La sabbia dovrà essere preferibilmente di fiume, con granelli fini e stondati, in quanto gli spigoli potrebbero rendere difficoltosa la lavorazione con il frattazzo, mentre l'impasto dovrà essere fatto a secco aggiungendo l'acqua poco per volta.
Per prima cosa bisogna preparare il supporto: un buon modo è quello di diluire in molta acqua un po' di terra fino a ottenere ciò che si chiama barbottina e spruzzarla con un pennello sul muro da intonacare.
La barbottina aiuterà l'aggrappo dell'intonaco per evitare che in un secondo momento questo si possa staccare dalla parete.
Una volta asciutta la barbottina si comincia con le prove, creando una griglia e aggiungendo di volta in volta sabbia o paglia a seconda che ci si muova in orizzontale o in verticale lungo la griglia.
È consigliabile iniziare con la paglia, in quanto impiega più tempo ad asciugare, dopodichè si proverà con la sabbia e infine si scenderà in diagonale con sabbia più paglia.
Queste prove servono a determinare quante parti di sabbia e quante di paglia sono necessarie affinchè l'intonaco non crepi e si mantenga uniforme.
Ovviamente per la base dell'intonaco si dovranno utilizzare delle sabbie più grosse, lasciando le granulometrie più fini per lo strato di finitura.
All'interno dello strato di riempimento di base è consigliabile annegare nell'impasto una retina di yuta lasciando sporgere qualche chiodino, questa fungerà da struttura assieme alla paglia e garantirà che l'intonaco non si stacchi dalla parete.
Lo strato di finitura è sicuramente la fase più divertente e artistica, potendo aggiungere le cariche a secondo del gusto e dell'effetto che si vuole ottenere.

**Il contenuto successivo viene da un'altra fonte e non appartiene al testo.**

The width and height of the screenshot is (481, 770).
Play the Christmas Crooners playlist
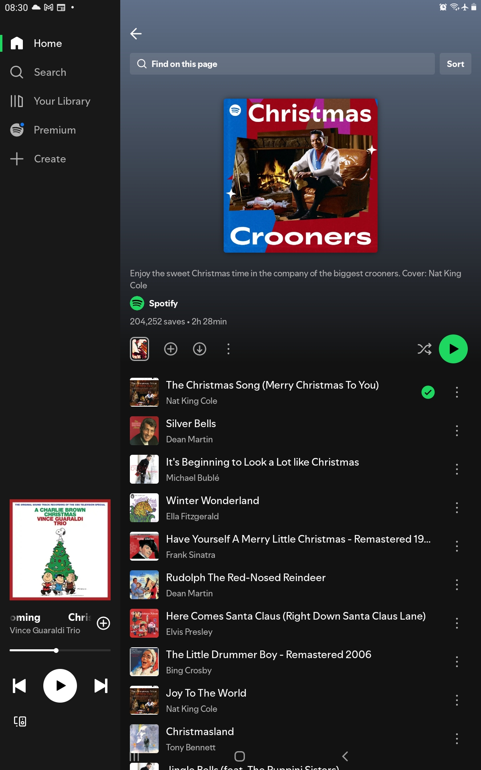453,349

Si definisce carica tutto ciò che si aggiunge per impreziosire l'apetto estetico dell'intonaco, come gli ossidi colorati o i frammenti di madreperla o di paglia, che una volta sul muro sembrano scaglie dorate quando illuminate.
Quale luogo migliore per imparare a realizzare e applicare un intonaco in argilla con terra scavata se non in un cantiere in aperta campagna.
L'associazione Bioecoservizi opera tra Milano e Reggio Emilia e organizza wokshop nei cantieri per i quali offre servizi di consulenza e dove è possibile imparare a realizzare un intonaco con una terra veramente a chilometro zero. Le fotografie presenti nell'articolo sono state scattate in occasione di un seminario organizzato dall'associazione.
In alternativa ci si può informare sulle attività proposte dagli ecovillaggi sparsi in tutta Italia, come ad esempio il villaggio ecologico di Granara. Generalmente i corsi che riguardano la terra cruda si accompagnano a quelli dedicati alla costruzione in paglia, l'importante è avere la volontà di sporcarsi le mani e sperimentare con creatività.